EXTRACT PROVIDED ▸
# Sign Making - Routing & Painting



## Forester01 (Jul 1, 2010)

I am making signs from 2x6 treated SYP for our Boy Scout camp. Routing them is one thing but painting the letters is tedious & very time-consuming. As a result I put the project off too much.

My question. Is there a film, spray-on or otherwise, that I could apply to the painted sign boards that I could then rout through, paint the letters, and peel off without lifting the latex paint off of the boards.

I've tried blue painters' tape & self-stick transfer paper. They ball up in the router bit and I get a less than good job.

Thanks for any tips.

Forester


----------



## jschaben (Apr 1, 2010)

Forester01 said:


> I am making signs from 2x6 treated SYP for our Boy Scout camp. Routing them is one thing but painting the letters is tedious & very time-consuming. As a result I put the project off too much.
> 
> My question. Is there a film, spray-on or otherwise, that I could apply to the painted sign boards that I could then rout through, paint the letters, and peel off without lifting the latex paint off of the boards.
> 
> ...


I take it the letters are recessed??

Actually wouldn't make much difference. I've used Elmers Craft spray adhesive and just regular printer paper and routed through that. Results were OK, not spectacular. I did pick up one method I have yet to try. Krylon clear acrylic spray, available at Walmart in the paint department. Spray the sign first, route then spray paint the letters with the desired color. Then hit the sign with a belt sander to take the acrylic and overspray both off. The acrylic prevents the paint from soaking into the wood. Like I said, I haven't tried that yet but it sure sounds like a winner. I have precoated a sign with poly and routed through it then spray painted and cleaned up the overspray with mineral spirits and a cloth. Turned out OK but wasn't a whole lot of fun.. This is it


----------



## tvman44 (Dec 8, 2011)

I have seen people that sell these type signs spray paint the letters then run the sign through a planner to remove all the over spray. I guess you could do the same with a belt sander.


----------



## ol104 (Dec 7, 2012)

I second TVMAN. If you have a planer, I would paint the letters and then a real light pass through the planer will clean the paint right off the main sign part. If you don't have a planer, belt sander or maybe even a palm sander would do it...

DATA ENTRIES ▸
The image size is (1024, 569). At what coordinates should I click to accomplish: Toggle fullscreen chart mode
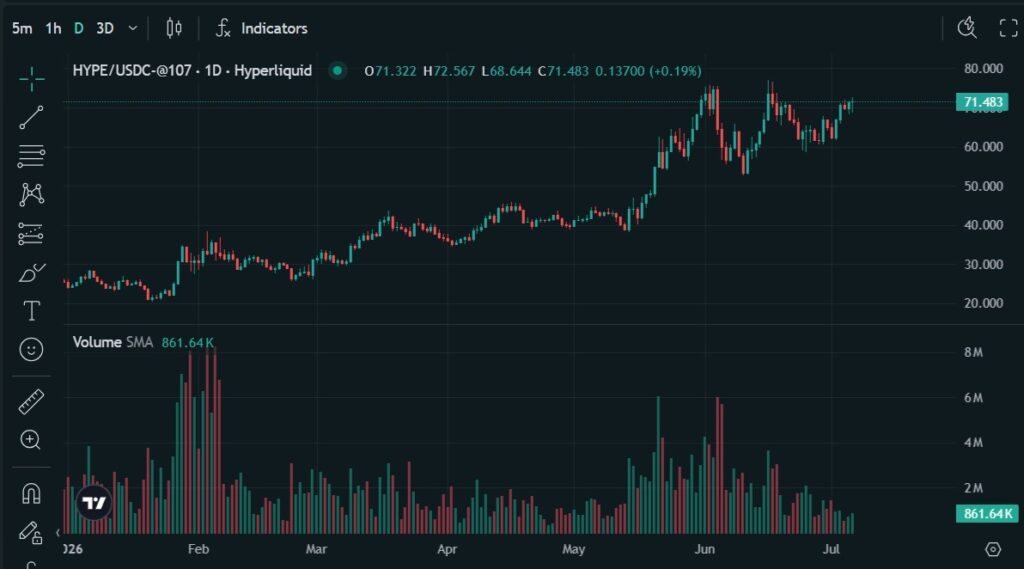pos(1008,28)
==
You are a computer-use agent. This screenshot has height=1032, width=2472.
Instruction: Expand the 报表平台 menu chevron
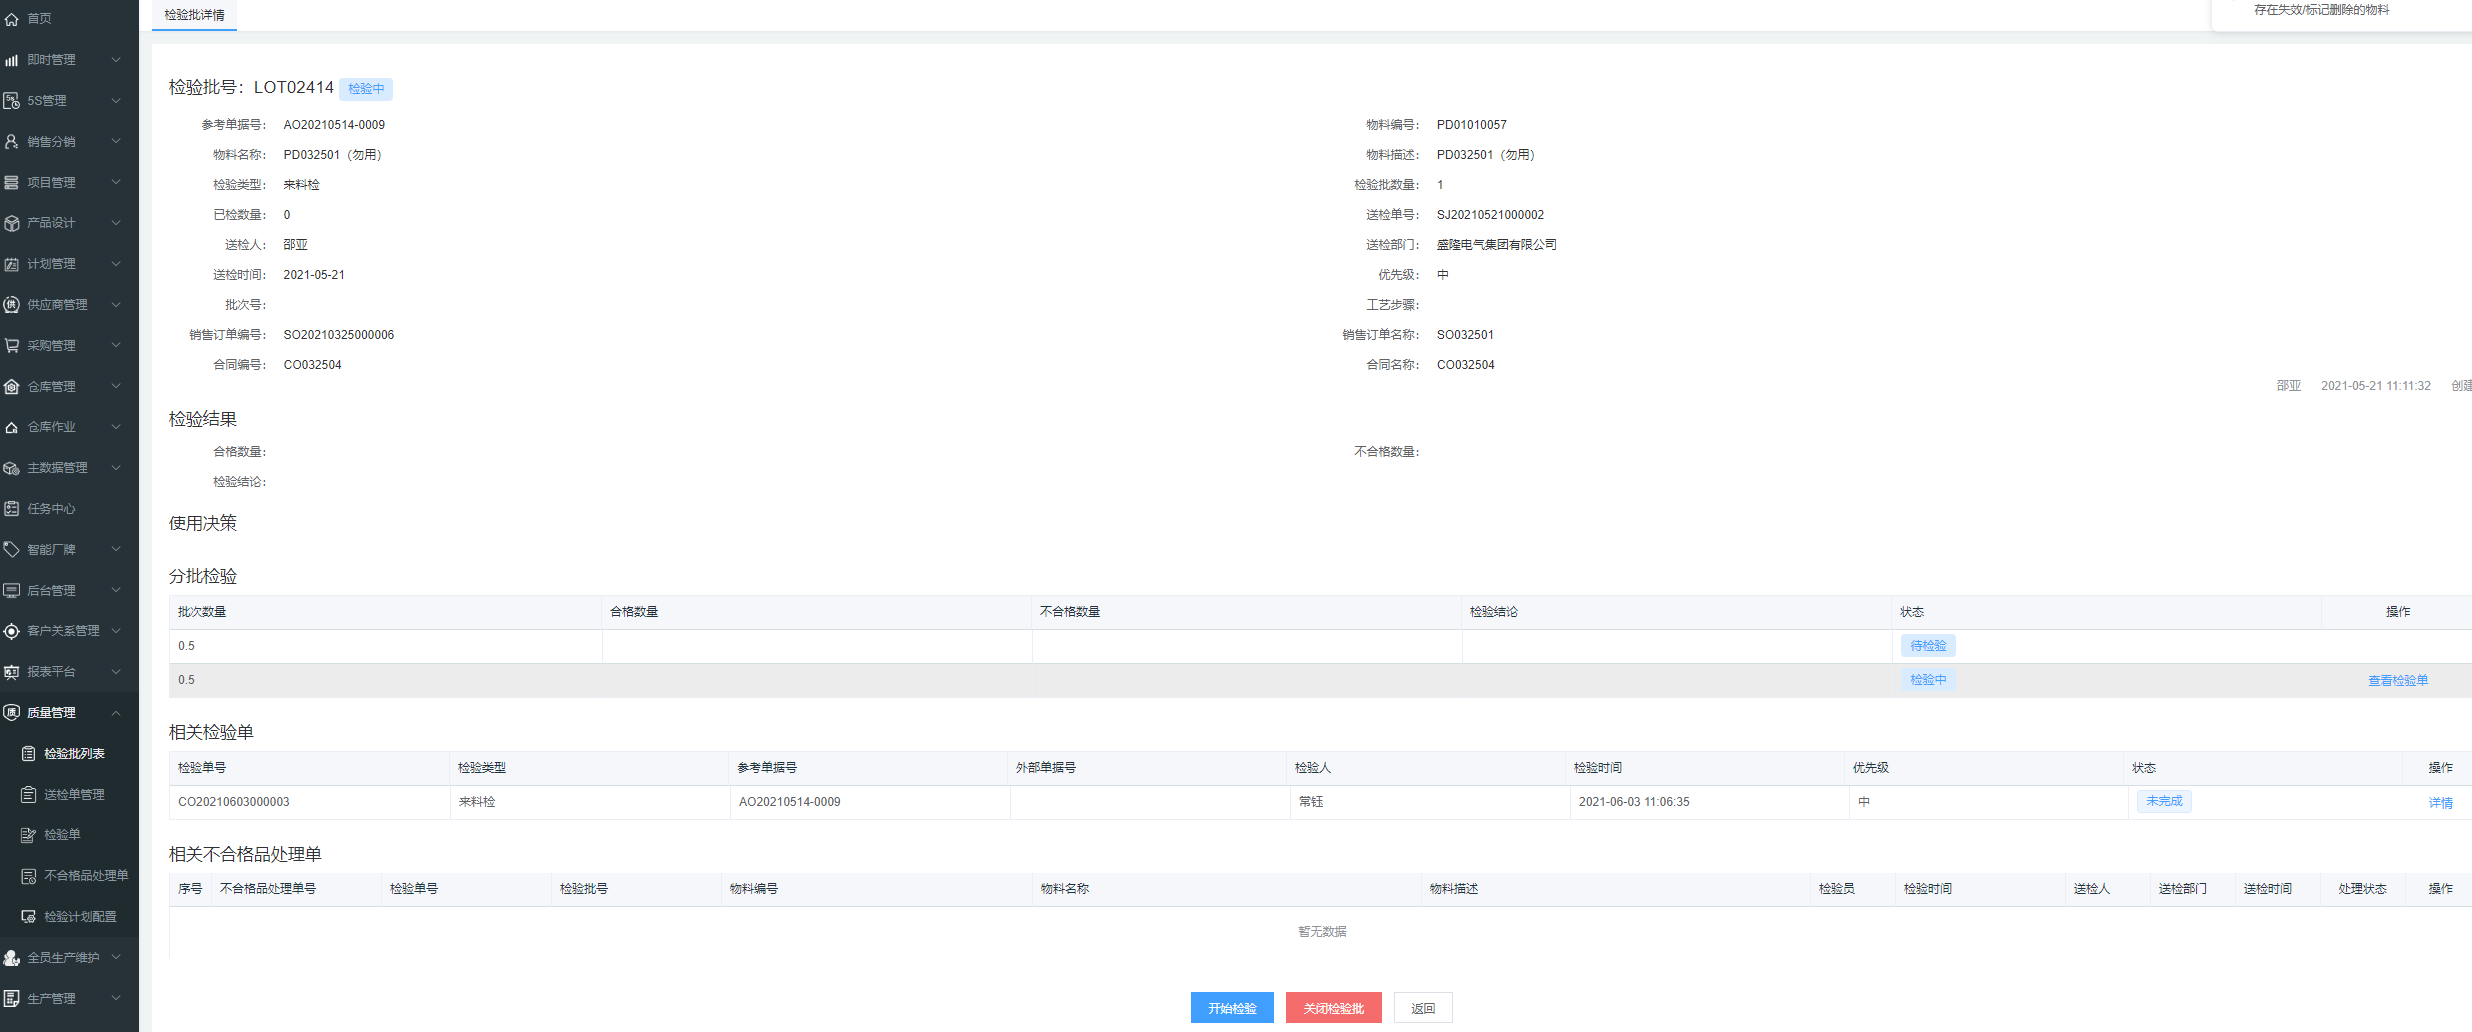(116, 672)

WRITTEN TASK A ▸ Count the lines of the records that contain the string "Toggle", and reply with that number alone.
WRITTEN TASK B ▸ Pick up the forum thread on routing and painting signs after its last sentence and keep it going.
The forum thread and the records have nothing to do with each other.

FINAL ANSWER A ▸ 1

FINAL ANSWER B ▸
----------



## rrbrown (Feb 15, 2009)

contact paper that's removable. cover the wood, rout the letters, spray paint peel off the contact paper. :thumbsup:


----------



## Dave Paine (May 30, 2012)

rrbrown said:


> contact paper that's removable. cover the wood, rout the letters, spray paint peel off the contact paper. :thumbsup:


+1 on the contact paper. I would not want to run painted wood through the planer. The paint is tough on the blades and could gum up the planer.


----------



## Forester01 (Jul 1, 2010)

Thanks all. I wondered about clear contact paper and am going to try that. I thought about using cold-laminating film but that stuff's expensive!

Forester01


----------



## rrbrown (Feb 15, 2009)

I grew up around a guy that made tons of those signs. freehand lettering with the router and contact paper just like I explained. he use to set up at the malls with a trailer and crank out several hundred if not more signs using that technique. I know it works.:thumbsup:


----------



## wolfff (Jul 9, 2013)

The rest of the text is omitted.